• **Work required**:
Resume the article about itchy skin as a sign of active lupus, picking up right after its last line.

• **Source document**:

Itchy Skin Can Be a Sign of Active Lupus
Updated JUN 2023
Itchy skin can occur with active lupus rashes (cutaneous lupus). However, other causes are much more common, especially dry skin and aquagenic pruritus due to hydroxychloroquine. It is important to know the cause of the itching to decrease itching with proper treatment.
If you do not see a definite lupus rash and your skin is itchy, consider dry skin as a possibility. Find great advice on how to decrease dry itchy skin from a dermatologist expert in my dry skin blog post.
Update JUN 2023: Itchy skin due to hydroxychloroquine
A common, yet underrecognized side effect of hydroxychloroquine (Plaquenil) is itchy skin that occurs after taking a shower or bath. Dermatologists call it aquagenic pruritus (aqua- for water, -genic meaning caused by, pruritus is the medical term for itchy skin). Therefore, aquagenic pruritis means “itchy skin due to water.” I discuss hydroxychloroquine-induced aquagenic pruritis towards the end of this blog post. If you get itchy skin from hydroxychloroquine, please share your experience by leaving a comment at the end of this blog.
TABLE OF CONTENTS
What Patients Have Known for Years: Itchy skin is a sign of active lupus
Is itchy skin a sign of active lupus? Many patients are confident that lupus causes itchy rashes. They have told me this for years. However, I never knew the significance of this. Rheumatologists do not generally teach others about itchiness with cutaneous lupus erythematosus (CLE, skin lupus). In addition, previous studies suggested that CLE patients did not have itchy rashes very often.
However, then a 2018 worldwide study showed that 75% of patients with CLE had pruritis (itching) with their rashes. 567 patients with lupus filled out surveys for this study. They had to rely on their memory. This sort of study is called an “observational study.” It can have a lot of inaccuracies (such as not having perfect memory).
This same group of researchers then did a higher quality study, a prospective study, to see if these findings could be repeated. They published their results in the November 2021 issue of the prestigious journal “Lupus.”
How Was the Study Done?
- The research set out to answer the question, “does lupus cause itchy rashes? If so, when do they occur, where do they happen, which types of lupus cause it more often, what do they feel like, and what does itchiness mean?”
- 153 adults with systemic lupus erythematosus
- The research centers were in France, Italy, Poland, Japan, and South Korea
- They were followed over time from 2016 to 2018 (a prospective study)
- A study going forwards is more accurate than one that reviews charts and looks backward in time (called a retrospective study)
How often did itchy skin occur in lupus patients?
77% of patients had itchy CLE rashes at some point
- 92% of patients with acute cutaneous lupus erythematosus (ACLE, such as malar rash and generalized red rash) were most likely to have itchiness with their rashes
- 82% of chronic cutaneous lupus erythematosus (CCLE, such as discoid lupus) were itchy
- 71% of people with subacute cutaneous lupus erythematosus (SCLE) had itchy rashes
- Yet, only 50% of lupus erythematosus tumidus (LET) lesions were pruritic (itchy)

• **Given material**:
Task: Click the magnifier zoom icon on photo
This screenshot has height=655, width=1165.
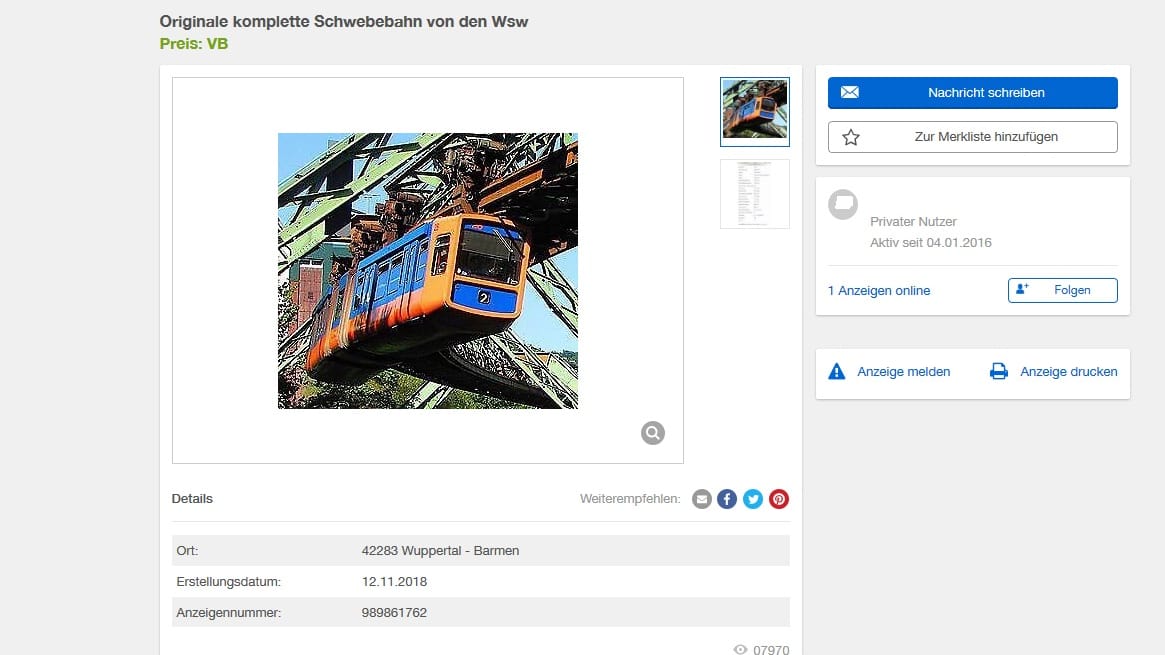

• **Response to this exercise**:
What parts of the body most commonly had itchy lupus skin rashes?
- The scalp was most likely to have itchy lupus skin rashes
- This most commonly occurred in ACLE
- The next most common places were the face (especially on the nose) and then the arms
- Itchy rashes on the V-line of the neck, back of the neck, upper back, arms, and buttocks were most often due to SCLE
What times of day did cutaneous lupus itch more often?
- The itchiness was most often experienced at midday and in the evening
- 80% of patients had itchiness at midday; 80% of patients had itchiness in the evening
- In addition, 25% of patients had trouble falling asleep or waking up in the middle of the night due to itching
- However, it could be felt any time of day and night in patients
- If your itchiness occurs after showering or bathing, and you are taking hydroxychloroquine, it could be due to aquagenic pruritus from hydroxychloroquine. See the section about this topic towards the end of this blog post.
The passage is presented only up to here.